### 提示文
上記A~Eの分類別では、「A:立地・マーケット」、「D:競合店」の重視度が高く、「C:建物・設備」の重視度は全体的に低くなっている。背景としては、建物賃借(借家)でテナントとして出店する場合、「建物・設備の維持管理は施設所有者が対応するもの」との意識があると考えられる。また、事業者へのアンケートでは「(事業者負担となる)建物・設備スペックなどに不足があっても、コストをかければ、ほぼ解決できる」との声があった。
【図表13】新規出店時の重視項目(n=576)
A:⽴地・マーケット B:(賃借時)契約者・契約条件 C:建物・設備 D:競合店 E:その他物件与件
3-2. 新規出店時の困り事
新規出店時の困り事について発生頻度・程度をたずねたところ、「人手不足」、「適正面積の物件が少ない」、「契約条件が厳しい」、「未公開の物件情報が入手しづらい」の順で、「よくある」「たまにある」の比率が高くなっている【図表14】。
【図表14】新規出店時の困り事(n=569)
【図表14】の「よくある」「たまにある」の上位回答を業種・業態別に見ると、「人手不足」は小売業(食品)と飲食業が特に高い。また、「契約条件が厳しい」は飲食業が特に高く90%を超える【図表15】。
【図表15】新規出店時の困り事:業種・業態別(n=569)
3-3. 社内決裁で重視される判断指標
新規出店の社内決裁で特に重視される判断指標をたずねたところ、「売上高」(63%)が最も高いが、「総投資額」(51%)、「営業・経常利益率」(51%)についても半数以上の事業者が重視している【図表16】。大半の事業者は複数の指標で出店の判断をしている。
【図表16】社内決裁で重視される判断指標(複数回答、n=576)
4. 退店について
4-1. 中途解約
過去3年間の賃借店舗の状況をたずねたところ、「契約期間満了前に中途解約し、退店したことがある」と回答した事業者は45%であった。また、「中途解約を検討したが、契約の縛りがあり解約できなかった(営業継続)」と回答した事業者は22%であった【図表17】。
【図表17】過去3年間の賃借店舗の状況(複数回答、n=565)
店舗面積が小さい事業者ほど、「契約期間満了前に中途解約し、退店したことがある」の回答比率が高くなっている。店舗面積が小さい事業者は、店舗数が多く、建物賃借(借家)の比率が高いためと考えられる【図表18】。
【図表18】中途解約:店舗面積別(複数回答、n=560)
「中途解約したことがある」と回答した事業者に理由をたずねたところ、「マーケットの購買力が縮小」、「競合店の増加」、「近隣店舗撤退の影響を受け、店舗(商業集積)の集客力が低下」など、外的な要因によるものが多いことが分かった【図表19】。

### 設定課題 a
提示文のうち、「A:⽴地・マーケット B:(賃借時)契約者・契約条件 C:建物・設備」から始まり「指標で出店の判断をしている。」で終わる部分を正確に書き写しなさい。

### 課題の資料

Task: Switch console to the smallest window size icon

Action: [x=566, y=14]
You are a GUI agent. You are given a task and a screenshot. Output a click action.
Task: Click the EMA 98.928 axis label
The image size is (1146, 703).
* * *
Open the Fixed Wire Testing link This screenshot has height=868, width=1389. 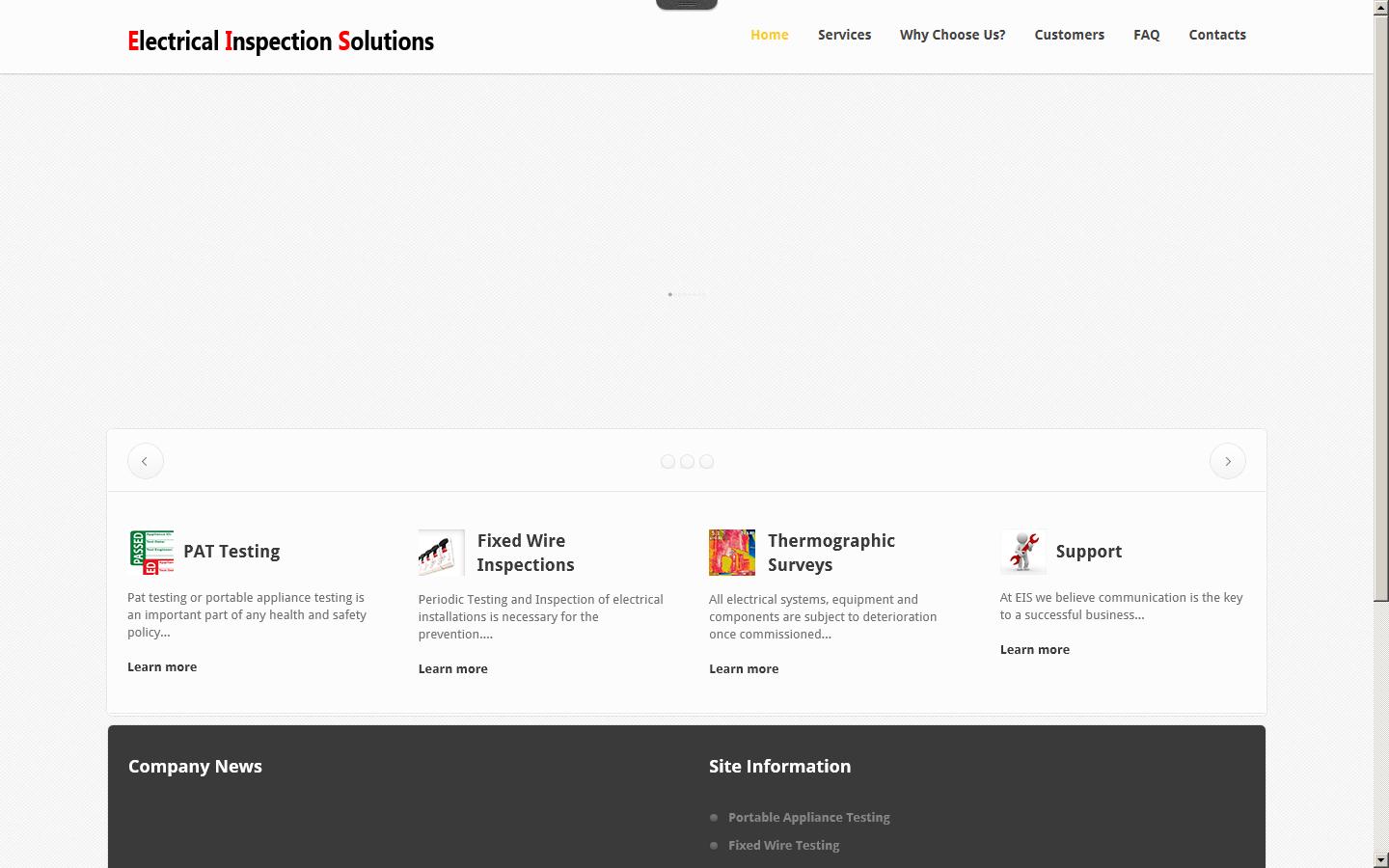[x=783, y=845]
--
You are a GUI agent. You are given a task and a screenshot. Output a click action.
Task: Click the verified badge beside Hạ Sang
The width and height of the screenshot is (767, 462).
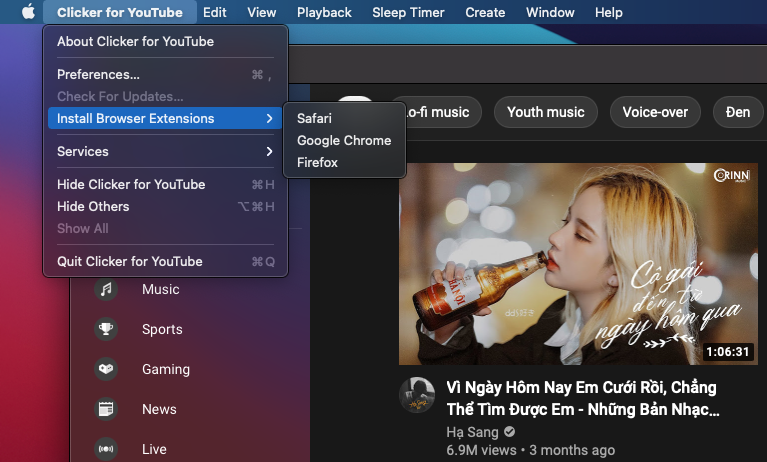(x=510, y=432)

### 設定課題 b
記録の中で「Task: Switch console」を含む行から始まり「The image size is (1146, 703).」を含む行で終わる範囲を、両端の行も含めて一字一句そのまま繰り返しなさい。

### 正解 a
A:⽴地・マーケット B:(賃借時)契約者・契約条件 C:建物・設備 D:競合店 E:その他物件与件
3-2. 新規出店時の困り事
新規出店時の困り事について発生頻度・程度をたずねたところ、「人手不足」、「適正面積の物件が少ない」、「契約条件が厳しい」、「未公開の物件情報が入手しづらい」の順で、「よくある」「たまにある」の比率が高くなっている【図表14】。
【図表14】新規出店時の困り事(n=569)
【図表14】の「よくある」「たまにある」の上位回答を業種・業態別に見ると、「人手不足」は小売業(食品)と飲食業が特に高い。また、「契約条件が厳しい」は飲食業が特に高く90%を超える【図表15】。
【図表15】新規出店時の困り事:業種・業態別(n=569)
3-3. 社内決裁で重視される判断指標
新規出店の社内決裁で特に重視される判断指標をたずねたところ、「売上高」(63%)が最も高いが、「総投資額」(51%)、「営業・経常利益率」(51%)についても半数以上の事業者が重視している【図表16】。大半の事業者は複数の指標で出店の判断をしている。

### 正解 b
Task: Switch console to the smallest window size icon

Action: [x=566, y=14]
You are a GUI agent. You are given a task and a screenshot. Output a click action.
Task: Click the EMA 98.928 axis label
The image size is (1146, 703).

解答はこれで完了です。